**Quoted passage**
The European Union should determine if Hungary is at risk of breaching shared European values of democracy, rule of law and fundamental rights, members of the European Parliament said today, raising concerns over the situation of civil society.
Russia is actively sponsoring Europe’s right-wing and populist movements, creating across the EU a network of allies sympathetic to the Kremlin, says analyst James Wilson. Moscow’s main goal is to create new regions of instability along the EU’s borders, and to split EU unity on the policy of maintaining sanctions against Russia, he writes for EU Observer:
A key strategic target for Russian sponsored actions is Hungary. Europe’s leaders appear to be blind to what is happening, and are failing to recognise the potential threat to civilised democracy. Viktor Orban, the Hungarian conservative, together with Italian and Czech populists, are campaigning to lift sanctions imposed against Russia for military aggression in Ukraine.

**Data extract**
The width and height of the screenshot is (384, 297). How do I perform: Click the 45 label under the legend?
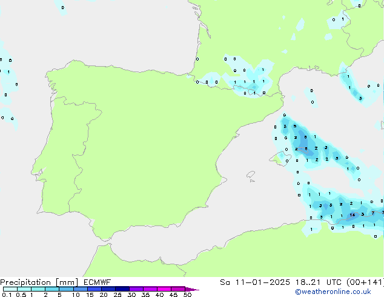(x=173, y=295)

**What you will do**
1/ Answer these questions from the Hungary passage:
(a) Over what did members of the European Parliament raise concerns?
(b) For which publication does analyst James Wilson write?
(c) What are Viktor Orban and the Italian and Czech populists campaigning to do?
2/ Using the Hungary passage, decide whether each statement below agrees with it. Answer yes or no and quote the words that settle it.
(a) Members of the European Parliament said the EU should determine whether Hungary is at risk of breaching shared European values.
(b) Europe's leaders are described as closely tracking what Russia is doing in Hungary.
(c) Viktor Orban is described as a Hungarian liberal.

**Answers to the tasks**
1/
(a) The situation of civil society.
(b) EU Observer.
(c) To lift sanctions imposed against Russia for military aggression in Ukraine.

2/
(a) Yes: "The European Union should determine if Hungary is at risk of breaching shared European values of democracy, rule of law and fundamental rights, members of the European Parliament said today"
(b) No: "Europe’s leaders appear to be blind to what is happening"
(c) No: "Viktor Orban, the Hungarian conservative"